Going all the way, if you have a nice function $f(z)$ (no poles and differentiable), you can factorize it as $g(z)=f(z) (z-a_1)(z-a_2)...$, where $\{a_i\}$ is a set of complex numbers (possibly repeated), and $f(z)$ is a function with no zeros. In particular, $f(z)$ will be either a constant or a product of $e^{(z^k)}$'s. This is the Weierstrass factorization theorem. A lot of the time however, the $f(z)$ will just be a constant, meaning that most of information needed to define the function is located with where the zeros are, and their multiplicity (the number of repeats of a zero in the above factorization). There are technicalities to worry about, but I'll skip them for clarity.

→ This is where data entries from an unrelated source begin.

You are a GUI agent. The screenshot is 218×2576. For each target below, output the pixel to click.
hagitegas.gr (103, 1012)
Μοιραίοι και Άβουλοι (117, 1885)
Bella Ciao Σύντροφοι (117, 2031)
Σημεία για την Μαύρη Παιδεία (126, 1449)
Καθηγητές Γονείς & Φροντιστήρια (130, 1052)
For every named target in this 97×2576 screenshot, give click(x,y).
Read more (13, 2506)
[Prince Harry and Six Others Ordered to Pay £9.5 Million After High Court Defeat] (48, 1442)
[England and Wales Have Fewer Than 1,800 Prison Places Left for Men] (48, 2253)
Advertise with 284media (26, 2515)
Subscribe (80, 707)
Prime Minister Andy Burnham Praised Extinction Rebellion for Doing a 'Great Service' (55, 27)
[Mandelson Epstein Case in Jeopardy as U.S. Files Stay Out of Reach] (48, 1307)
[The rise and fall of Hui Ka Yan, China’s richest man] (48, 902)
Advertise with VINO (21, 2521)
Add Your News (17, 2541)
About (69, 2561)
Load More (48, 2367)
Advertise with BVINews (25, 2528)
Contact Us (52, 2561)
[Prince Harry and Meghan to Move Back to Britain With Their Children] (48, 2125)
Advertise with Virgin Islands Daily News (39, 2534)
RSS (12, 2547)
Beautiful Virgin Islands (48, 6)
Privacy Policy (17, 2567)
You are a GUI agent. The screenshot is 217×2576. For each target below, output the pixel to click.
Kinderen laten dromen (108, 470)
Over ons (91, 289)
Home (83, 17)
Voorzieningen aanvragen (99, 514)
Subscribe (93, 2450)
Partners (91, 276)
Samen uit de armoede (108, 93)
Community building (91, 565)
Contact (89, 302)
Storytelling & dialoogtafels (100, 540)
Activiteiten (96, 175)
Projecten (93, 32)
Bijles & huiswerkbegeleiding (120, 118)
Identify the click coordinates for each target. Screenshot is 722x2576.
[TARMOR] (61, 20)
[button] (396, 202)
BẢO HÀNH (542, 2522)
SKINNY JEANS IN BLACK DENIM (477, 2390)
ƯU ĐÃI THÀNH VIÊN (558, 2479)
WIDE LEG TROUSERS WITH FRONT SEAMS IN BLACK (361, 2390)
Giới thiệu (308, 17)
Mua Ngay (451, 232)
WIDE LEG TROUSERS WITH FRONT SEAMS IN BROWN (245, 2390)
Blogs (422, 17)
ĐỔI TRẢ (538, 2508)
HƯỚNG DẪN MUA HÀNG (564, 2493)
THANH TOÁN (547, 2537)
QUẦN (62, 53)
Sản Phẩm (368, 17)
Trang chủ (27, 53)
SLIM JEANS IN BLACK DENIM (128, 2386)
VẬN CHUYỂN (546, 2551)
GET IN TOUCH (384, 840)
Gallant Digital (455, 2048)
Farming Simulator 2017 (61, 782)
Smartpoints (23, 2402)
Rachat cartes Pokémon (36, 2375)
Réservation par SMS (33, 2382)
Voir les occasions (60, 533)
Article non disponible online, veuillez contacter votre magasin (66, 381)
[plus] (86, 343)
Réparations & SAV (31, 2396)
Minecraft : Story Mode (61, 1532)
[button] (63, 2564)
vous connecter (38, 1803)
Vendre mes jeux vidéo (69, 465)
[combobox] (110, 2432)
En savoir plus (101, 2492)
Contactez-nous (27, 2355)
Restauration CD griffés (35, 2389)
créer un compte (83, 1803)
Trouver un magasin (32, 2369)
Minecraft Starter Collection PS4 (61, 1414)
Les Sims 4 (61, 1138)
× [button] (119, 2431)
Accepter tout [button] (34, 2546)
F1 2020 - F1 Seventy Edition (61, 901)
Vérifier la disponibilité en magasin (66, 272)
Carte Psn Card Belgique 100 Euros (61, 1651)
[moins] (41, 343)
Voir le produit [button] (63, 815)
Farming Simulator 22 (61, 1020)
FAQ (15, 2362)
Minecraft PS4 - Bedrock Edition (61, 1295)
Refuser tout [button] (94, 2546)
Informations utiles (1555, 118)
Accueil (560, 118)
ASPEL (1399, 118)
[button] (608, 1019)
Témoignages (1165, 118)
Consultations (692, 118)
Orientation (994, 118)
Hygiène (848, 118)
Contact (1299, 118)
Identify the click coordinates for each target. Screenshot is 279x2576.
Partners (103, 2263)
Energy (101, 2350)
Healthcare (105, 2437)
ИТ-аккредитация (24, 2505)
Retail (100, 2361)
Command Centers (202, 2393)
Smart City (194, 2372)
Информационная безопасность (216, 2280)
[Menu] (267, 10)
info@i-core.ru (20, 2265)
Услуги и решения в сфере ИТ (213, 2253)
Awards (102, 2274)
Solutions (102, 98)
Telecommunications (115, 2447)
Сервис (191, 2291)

In the case of the Riemann-Zeta function $\zeta(z)$, the point at which primes and the importance of zeros comes into play is when you write the function as a product. $\zeta(z)$ is defined at the start as:

$$\zeta(z) = \sum_{n=1}^{\infty} \frac{1}{n^z}$$

So $\zeta(2) = 1+\frac{1}{2^2}+\frac{1}{3^2}+\frac{1}{4^2}+...=\frac{\pi^2}{6}$. Making a product out of it gives (after some clever tricks):

$$\zeta(z) = \prod_{\mbox{$p$ prime}} \frac{1}{1-p^{-z}}=\frac{1}{1-2^{-z}}\frac{1}{1-3^{-z}}\frac{1}{1-5^{-z}}...$$

So zeros of the zeta function become related to the prime numbers (although not in a straight forward manner since the factors above are not simple like $(z-c)$). There are more details left out, for instance the definition of $\zeta(z)$ has to be extended here, but this is where it starts.

If you get into complex analysis, you'll be able to solve integrals and sums that you couldn't do otherwise. Like getting that answer of $\frac{\pi^2}{6}$, I found out how that was calculated in a complex analysis class (it involved factorizing $\sin(z)/z$).